◆ READING PASSAGE:

────

AROUND THE INDUSTRY
Financial Clarity:
A Key to Thriving Business Operations By Matthew Everson, Fractional Controller, Blackline Solutions LLC
When starting a business, we plan
what products or services to sell, how to acquire customers, what inputs are needed and how to meet our customers’ needs. We often think through potential costs and how to price our products and services. Yet many times, we overlook an important missing link: how to keep a clean set of books. As an old saying goes, “If you don’t know your numbers, you don’t know your business.” Your books should provide three important financial statements: an income statement (also known as profit and loss/P&L), a balance sheet and a cash flow statement. Each of these presents different information and has different uses, but each offers an important view into the health and direction of your business.
Income Statement
The income statement summarizes all income and expenses the business incurs over a period of time and provides a net income/profit (or loss) as the difference between total income and total expenses. This statement includes things like revenue from sales or services, costs for supplies or materials, payroll and labor expenses, payments to and credits from vendors, and interest income or payments. An accurate income statement will show both the business gross margin (after cost of goods or services sold, or COGS) and net margin (after all operating expenses). When analyzed over time, the income statement will reveal whether the business is growing or contracting. Likewise, it is one of the main documents used to determine how much may be owed in taxes. Sounds simple, right? However, the challenge comes in getting the right things recorded, in the right places, on the income statement. For instance, 28 NURSERY & LANDSCAPE NOTES || FALL 2023
the purchase of a business vehicle almost always is not an expense but a transfer of cash to a fixed asset on the balance sheet. Likewise, putting the appropriate expenses in COGS is vital to understanding the profitability of the business. Without having an accurate gross margin, it is very difficult to determine how growth in customers or sales will impact the bottom line.
Balance Sheet
The balance sheet lists all the assets, liabilities and equity a business holds. Assets include balances of checking and savings accounts; receivables like monies owed by customers; prepaid expenses; fixed assets such as vehicles, buildings and large pieces of equipment; and long-term loans owed by others to the business. Liabilities include credit card balances, credit lines, payables
like vendor invoices, payroll liabilities like benefits and taxes owed, and longterm loans. Equity includes partner contributions to or distributions from the business, as well as retained earnings over the course of business operations. Many businesses ignore their balance sheet to focus on the income statement, but valuable information can be found on the balance sheet as well. If accounts receivable is growing, for instance, that could represent a collections or payment issue and almost always results in a reduction in cash flow for the business. If liabilities like credit cards or credit lines increase consistently, this could be another sign that the business has a cash flow problem. Consistent unpaid payroll liabilities need to be investigated, due to the tax and legal requirements surrounding them.

────

◆ TASKS AND EXERCISES:
a – Answer these questions from the financial statements article, one per line:
(i) Which three financial statements should a business's books provide?
(ii) What does the article say the purchase of a business vehicle almost always is?
(iii) According to the article, what could growing accounts receivable represent?
b – Reproduce the part of the financial statements article starting at "AROUND THE INDUSTRY" and ending at "of your business.".

────

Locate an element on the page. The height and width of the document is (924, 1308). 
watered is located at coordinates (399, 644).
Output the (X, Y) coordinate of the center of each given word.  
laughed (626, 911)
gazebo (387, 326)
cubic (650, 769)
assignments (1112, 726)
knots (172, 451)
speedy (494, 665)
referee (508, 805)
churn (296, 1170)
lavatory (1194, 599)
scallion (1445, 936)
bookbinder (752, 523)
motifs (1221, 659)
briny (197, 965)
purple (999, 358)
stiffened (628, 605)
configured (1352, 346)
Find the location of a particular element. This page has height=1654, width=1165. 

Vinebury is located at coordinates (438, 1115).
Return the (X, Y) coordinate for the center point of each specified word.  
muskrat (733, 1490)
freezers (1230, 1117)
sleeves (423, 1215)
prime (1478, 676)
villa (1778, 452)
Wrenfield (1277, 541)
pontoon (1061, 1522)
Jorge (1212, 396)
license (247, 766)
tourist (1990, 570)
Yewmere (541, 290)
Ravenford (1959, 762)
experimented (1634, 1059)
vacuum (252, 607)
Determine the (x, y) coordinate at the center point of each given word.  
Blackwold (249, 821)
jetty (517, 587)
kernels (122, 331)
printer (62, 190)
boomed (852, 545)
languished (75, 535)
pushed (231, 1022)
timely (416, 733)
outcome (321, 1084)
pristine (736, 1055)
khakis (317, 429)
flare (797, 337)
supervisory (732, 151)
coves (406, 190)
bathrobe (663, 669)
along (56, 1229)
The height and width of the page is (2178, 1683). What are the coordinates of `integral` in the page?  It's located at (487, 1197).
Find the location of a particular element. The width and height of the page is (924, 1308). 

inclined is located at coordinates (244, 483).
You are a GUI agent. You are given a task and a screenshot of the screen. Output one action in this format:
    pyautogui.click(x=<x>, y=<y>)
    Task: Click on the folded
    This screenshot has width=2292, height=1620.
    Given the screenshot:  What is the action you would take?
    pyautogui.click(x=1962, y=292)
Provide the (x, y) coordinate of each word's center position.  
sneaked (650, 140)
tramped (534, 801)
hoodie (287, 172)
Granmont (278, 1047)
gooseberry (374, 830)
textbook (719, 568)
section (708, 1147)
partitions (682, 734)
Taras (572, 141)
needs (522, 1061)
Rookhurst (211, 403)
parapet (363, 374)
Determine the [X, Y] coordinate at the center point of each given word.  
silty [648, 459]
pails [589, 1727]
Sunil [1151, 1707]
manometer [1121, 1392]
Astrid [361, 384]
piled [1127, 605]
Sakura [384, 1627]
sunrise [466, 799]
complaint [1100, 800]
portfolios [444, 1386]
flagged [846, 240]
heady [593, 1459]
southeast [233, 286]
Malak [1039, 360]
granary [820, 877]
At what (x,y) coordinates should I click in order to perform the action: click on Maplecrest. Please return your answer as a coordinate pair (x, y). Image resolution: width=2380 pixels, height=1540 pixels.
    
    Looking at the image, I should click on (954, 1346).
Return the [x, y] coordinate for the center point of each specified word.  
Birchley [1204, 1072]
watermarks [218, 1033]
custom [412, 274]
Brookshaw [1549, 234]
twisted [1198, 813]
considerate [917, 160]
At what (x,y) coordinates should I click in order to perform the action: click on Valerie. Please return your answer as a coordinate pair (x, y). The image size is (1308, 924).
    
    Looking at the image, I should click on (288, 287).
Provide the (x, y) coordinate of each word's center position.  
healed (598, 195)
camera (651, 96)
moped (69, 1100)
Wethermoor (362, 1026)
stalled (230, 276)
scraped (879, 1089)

────

◆ EXPECTED OUTPUTS:
a –
(i) An income statement (also known as profit and loss/P&L), a balance sheet and a cash flow statement.
(ii) Not an expense but a transfer of cash to a fixed asset on the balance sheet.
(iii) A collections or payment issue, which almost always results in a reduction in cash flow for the business.

b –
AROUND THE INDUSTRY
Financial Clarity:
A Key to Thriving Business Operations By Matthew Everson, Fractional Controller, Blackline Solutions LLC
When starting a business, we plan
what products or services to sell, how to acquire customers, what inputs are needed and how to meet our customers’ needs. We often think through potential costs and how to price our products and services. Yet many times, we overlook an important missing link: how to keep a clean set of books. As an old saying goes, “If you don’t know your numbers, you don’t know your business.” Your books should provide three important financial statements: an income statement (also known as profit and loss/P&L), a balance sheet and a cash flow statement. Each of these presents different information and has different uses, but each offers an important view into the health and direction of your business.